The Large Civil Aircraft Trade Dispute


EU-UK Trade and Cooperation Agreement

Customs considerations

The European Union (“EU”) and the United Kingdom (“UK”) have reached the Trade and Cooperation Agreement, which applies on the provisional basis as of 1 January 2021. Below, we discuss some of the relevant implications of this agreement from the customs perspective, particularly rules of origin.

The Trade and Cooperation Agreement between the EU and the UK (“EU-UK Trade Agreement”,  “Agreement”) provides for full elimination of customs duties, but only for products traded between the EU and the UK that meet the prescribed rules of origin. Products that do not meet these criteria may be subject to import duties, even if these products were in free circulation before they were shipped from the EU to the UK or vice versa. In any case, since the end of the Brexit Transition period means that what previously was a single territory for customs purposes, are now two separate customs territories divided by a border. This means import and export formalities must be performed on both sides of that border.

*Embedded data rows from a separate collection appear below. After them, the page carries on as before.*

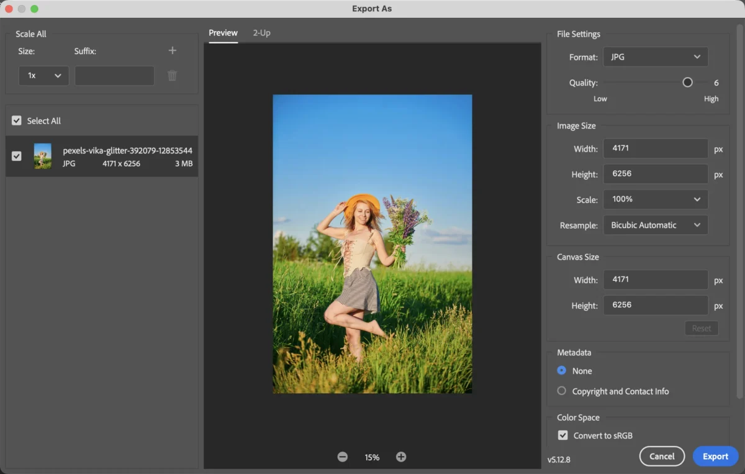Click the image Width input field
This screenshot has width=745, height=474.
tap(655, 148)
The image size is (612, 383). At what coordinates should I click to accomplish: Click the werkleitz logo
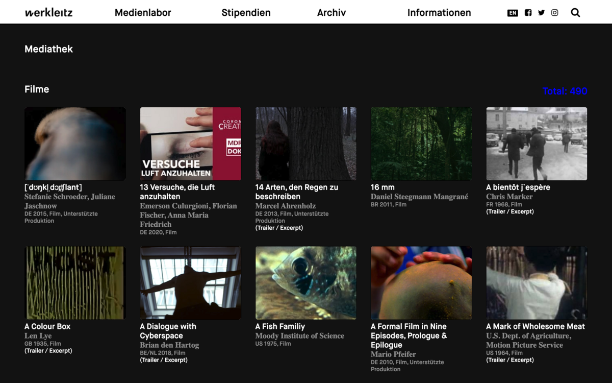click(x=49, y=13)
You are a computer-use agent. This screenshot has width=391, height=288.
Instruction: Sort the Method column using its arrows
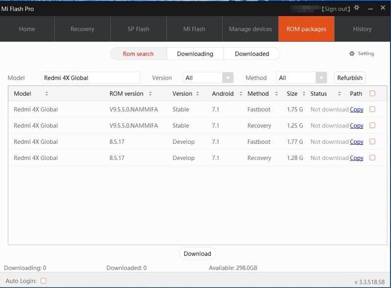pos(276,93)
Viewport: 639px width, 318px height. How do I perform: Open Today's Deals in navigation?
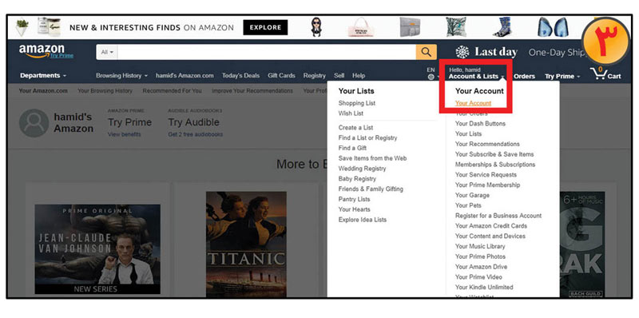(240, 75)
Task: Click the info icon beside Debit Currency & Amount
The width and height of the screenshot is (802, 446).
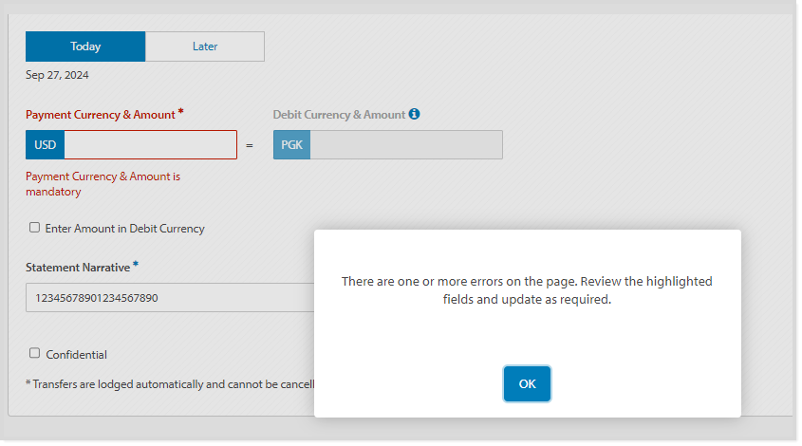Action: point(414,114)
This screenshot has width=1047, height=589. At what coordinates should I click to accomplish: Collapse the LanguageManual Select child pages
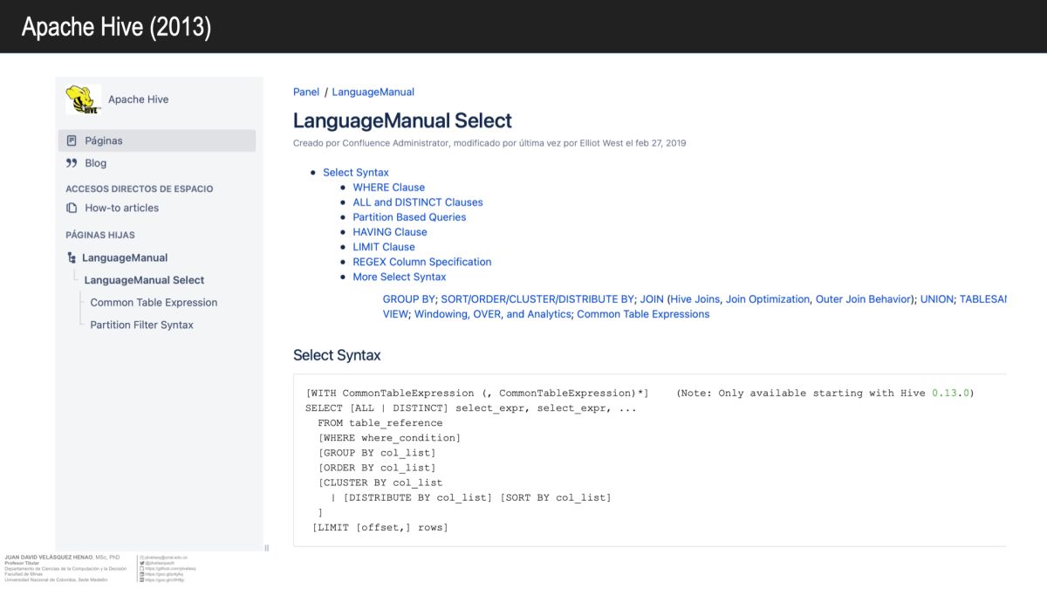144,280
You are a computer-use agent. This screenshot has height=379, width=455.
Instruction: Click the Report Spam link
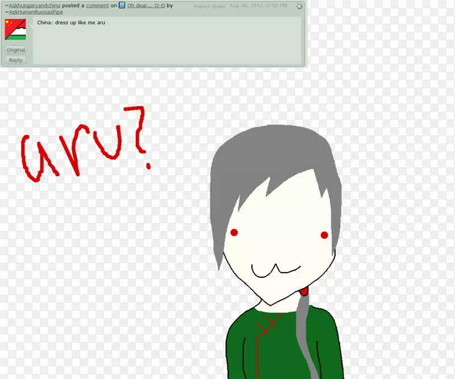tap(209, 6)
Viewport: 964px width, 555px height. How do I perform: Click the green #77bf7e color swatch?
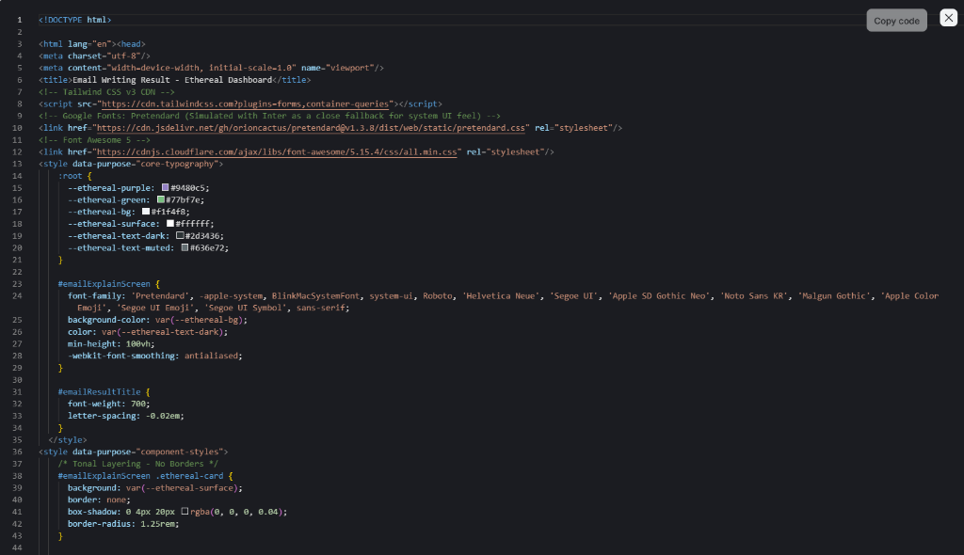pyautogui.click(x=161, y=199)
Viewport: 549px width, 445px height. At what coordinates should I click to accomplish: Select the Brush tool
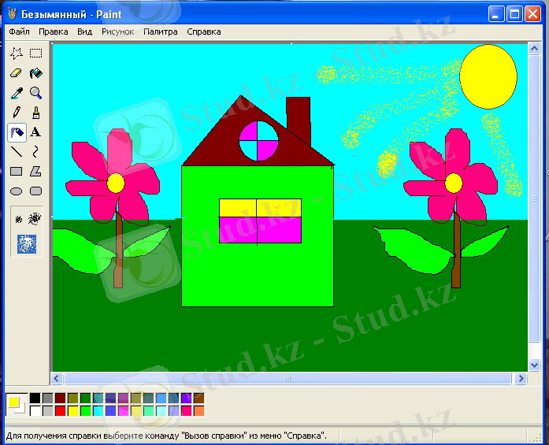click(x=35, y=113)
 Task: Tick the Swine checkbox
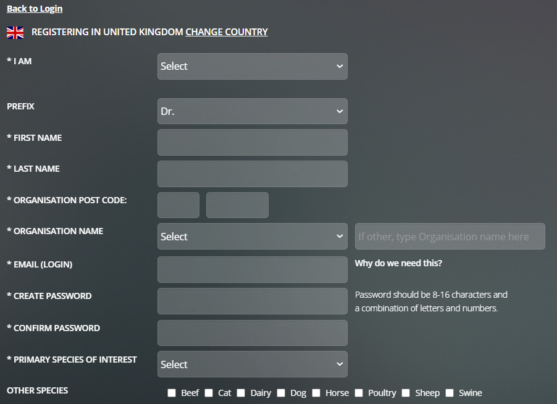pos(450,393)
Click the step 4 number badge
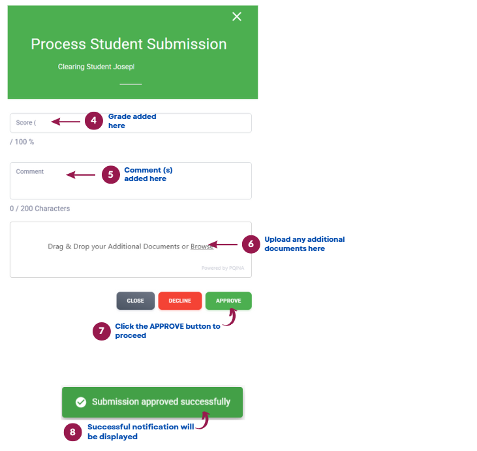The height and width of the screenshot is (451, 477). [94, 121]
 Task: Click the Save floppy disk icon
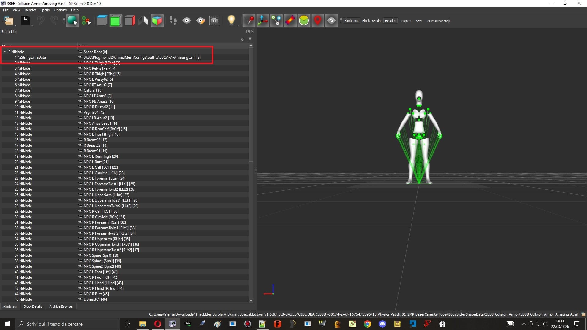(x=25, y=21)
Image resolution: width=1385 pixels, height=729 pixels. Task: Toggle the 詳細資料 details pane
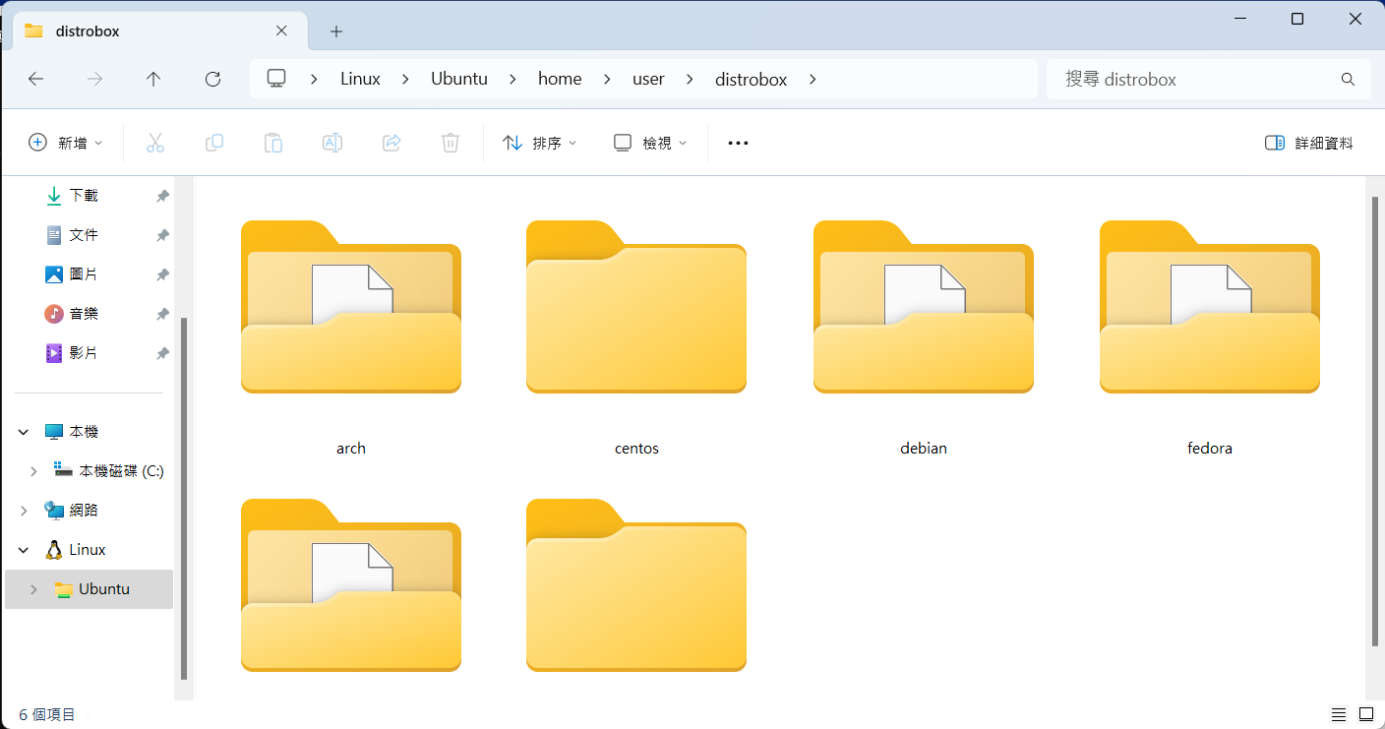[x=1309, y=143]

To somewhat ease the administrative burden on traders, the EU-UK trade Agreement provides  for a cooperation between the EU and the UK in customs matters. Particularly notable is the mutual recognition programme of the Authorized Economic Operator authorization.

With respect to conducting trade of goods under the preferential terms of the EU-UK Agreement, it is hardly possible to overstate the importance of the preferential rules of origin contained in the Agreement. Given the importance of this topic for businesses, below we delve into some of the most important considerations for traders that fall under the scope of this agreement.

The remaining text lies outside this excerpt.